My hands were trembling in my lap. The cab driver would look at me through the rearview mirror every now and then, probably calculating the odds of me paying vs dashing upon arrival. I clutched my wallet and my phone in two clammy hands, leaning my chin against the cool window glass. He's got to be okay. The thought of Axel being not okay was impossible to bear, for reasons I didn't want to name. If his injuries were as serious as the guy had said, Axel would be far from okay. He might even be...

I shook my head, willing the chills and anxieties away. I had to keep it together. Nothing good would come out of me freaking out in the back of a taxi. If there was one thing I didn't need, it was to be escorted away for acting like a lunatic.
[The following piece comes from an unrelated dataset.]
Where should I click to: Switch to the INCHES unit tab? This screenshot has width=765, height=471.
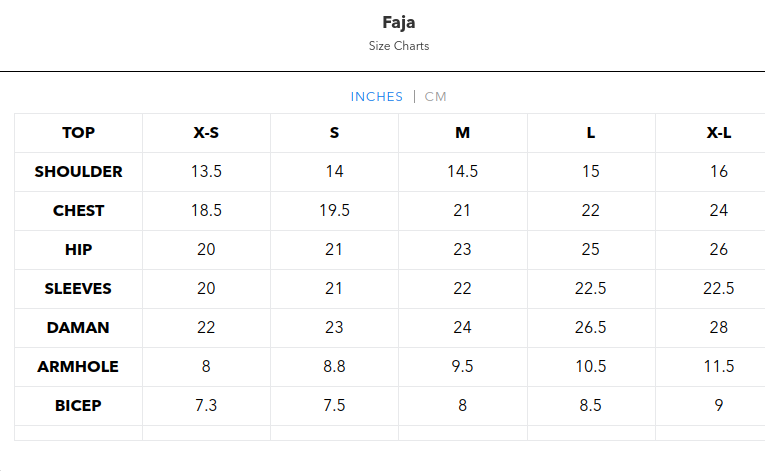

All I could do was close my eyes and internalize the worries, praying that the taxi found Axel's apartment complex sooner rather than later.

My prayers were answered, and within minutes I'd paid the man his fare and escaped the prison-like inside of the vehicle. I probably looked stupid as I crossed the street, got honked at by angry drivers, and stopped outside Axel's building, all dressed up in my forest green costume. I vaguely recalled the last time I encountered something unexpected in this place. It seemed like drama and danger was attracted to Axel, almost drawn to him.

Or was that me?

I sped through the doors and slammed my fist against the 23rd-floor elevator button. This trip was always a long one, but tonight it moved at the speed of a sleepy snail. Every time I hit a new floor, the corresponding button lit up, bringing me slowly but surely in the direction of Axel.

10th floor now. Why didn't it move faster? If Axel was in danger, every second counted. Every second I spent in this elevator was a second lost to helping Axel. I was convinced of his fate now, and sweat streamed down my back. 16th floor. Come on. 19th floor. Hurry up. 21st floor. Shit. 23rd—

I slid through the doors as soon as they separated, throwing myself into the corridor and its shiny surfaces. Golden details glittered in the light, but my mind was on Axel, and on getting to his apartment as quickly as possible. My feet carried me over the carpets, around the corner, and finally in front of his door.

It was locked today, yet no relief presented itself at that. My finger shook as it pressed against the doorbell, firm and sweaty, vibrating with anxiety. What if he doesn't answer? What if he's unable to? What if... What if?

Relief nearly choked me when the door did open, and it seemed like an eternity between the creak of the door and the reveal of the person behind it. I decided to speed up the process myself, grabbing hold of the door handle and pulling the thing towards me. I was halfway through the door when I came face to face with Axel.

I blinked. Axel blinked.

He was standing upright, wearing a cozy-looking hoodie, and was absolutely, undeniably unharmed.